Adam West talks ‘Batman: Return of the Caped Crusaders’ and All That Jazz
Adam West explains why HIS Batman has had such a lasting impact and what it’s like being BACK beneath the cowl.
The only difference is I made it funny. I’m a happier Batman.
– Adam West
The stunningly sharp-witted 88-year-old veteran TV crime fighter was in high-spirits while promoting his upcoming animated return to the screen for “Batman: Return of the Caped Crusaders” at the 2016 New York Comic Con. As a fan of the ’66 “Batman” television series since childhood, it was spellbinding to watch the indomitable Adam West in full-form and just as enthusiastic about his cowled counterpart as ever.
During our round-table discussion, West treads through a variety of topics from his inspiration for “Batman,” to his Jazz-fueled Bat-mantra, to what has made his franchise iconic enough to stay relevant even in today’s new-age of superhero cinema and fandom. West even laid out a detailed “How-To” on becoming Batman and why he chose to interpret the iconic comic book hero with a unique sense of humor.
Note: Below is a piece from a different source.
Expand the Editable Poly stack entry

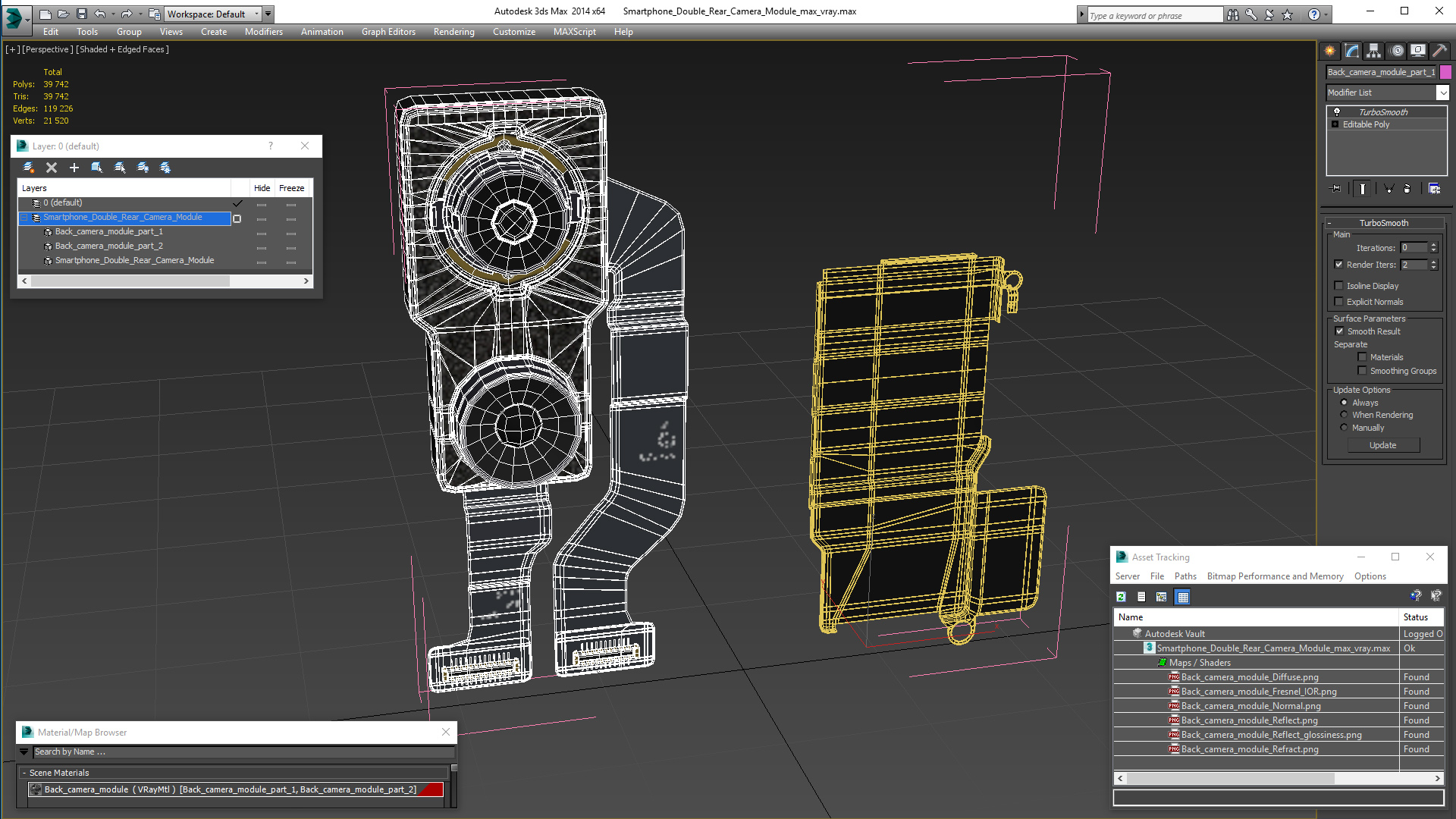tap(1335, 124)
Watch the entire New York Comic Con 2016 roundtable discussion with Adam West below:
Adam West is obviously no stranger to the cowl, so when asked about his preparation voicing the ’66 “Batman” he explains how he never lost his familiarity with the caped character in the first place.
You play a character for three years and then you get material that’s good, like these guys gave me, that really captures the tone of what we did [in the ’66 “Batman” series]. So, it wasn’t really that hard… It stays with you.
As the Batman universe has segued into a darker and more hyper-serious world over the years, West seemed to have tremendous confidence in co/-producer/co-writer team James Tucker (“Batman: Bad Blood”) and Michael Jelenic (“Teen Titans Go!”) and their ability to capture the essence of the original television series… but with a modern twist. He continues saying that while he didn’t feel the need to ad-lib or add to the dialogue his work environment was flexible enough to give him that ability if he so chooses.
I think the writing for this film was good enough that my challenge, it occurred to me, let me try to do again exactly the writer’s intent, to see what I can do with it. If it gets to a spot that you know damn well that you can enhance something, make it funny or whatever, they allow me to do it like we’re family kind of.
Although west has had some experience with voice acting, most notably as Mayor West in “Family Guy,” the question came up how the dialogue was recorded and whether or not it was more difficult to conjure the beloved caped crusader without the added physicality.
Sometimes you work with the animation coming after. They film or watch whatever you’re doing with the characters and that helps the animators. This time… we lip sync with the animation. We had a chance to watch the film with the animation and then put it together as we went along. that was kind of fun. I liked that.
With the ’66 “Batman” television series celebrating it’s 50th anniversary this year, the question arose as to what has given Adam West’s uniquely humorous Batman such a lasting appeal with both old and new generations.
The longevity is owing to the fact that we did it seriously for the children, you know so they would be excited by it, but “funnily” for the adults. They would certainly be able to sit with the kids, while the kids would take it very seriously, dad would laugh his head off. Now that was a tightrope…To have to play the seriousness for the children and at the same time tongue and cheek for the adults.
Of course, the question arose as to what West thinks of the cinematic translations of Batman.
I ran into [George] Clooney, here as a matter of fact, one time. And I started to say “George, you didn’t kill the Batman franchise,” but before I could open my mouth he said to me “Adam, I ruined the Batman franchise.” Different actors have different ways of doing things, and I think everyone that is doing Batman now is very talented, and very good. Just because I did it better…
At one moment during the roundtable the question was asked whether he thinks Batman NEEDS a Robin, to which West cracks up the entire table with his dramatic pause. West continues by detailing his Jazz-fueled mantra when trying to get into the character of the Batman.
[My assistant] would come in and immediately switch on the kind of music I really like. I love jazz, big band jazz. So I would hear this and it would get me there a bit… And then the cowl.
West continues by encouraging the value of having fun with the role, stressing the importance of being enthusiastic when donning the cowl, despite the discomfort of wearing a sometimes suffocating costume.
Hey, Let’s go out and play Batman! Come on, come on. You be Robin and I’ll be Bat… Yeah. You see, that kind of child like enthusiasm was what really keyed me into doing this, I think, the way I did. You remember what you felt as kid about the character and playing him.
West departs from his explantation for a moment to add a little levity, evoking laughter from the whole table.
And then of course, there was the years and years of Actors Studio.
The conversation closed as with West giving his take on what it takes to be Batman and why he is not too fond of the more serious interpretations.
To do a more brooding, introspective, haunted Batman, I can do that. I used to do those roles. I chose to make it funny. I think it was okay.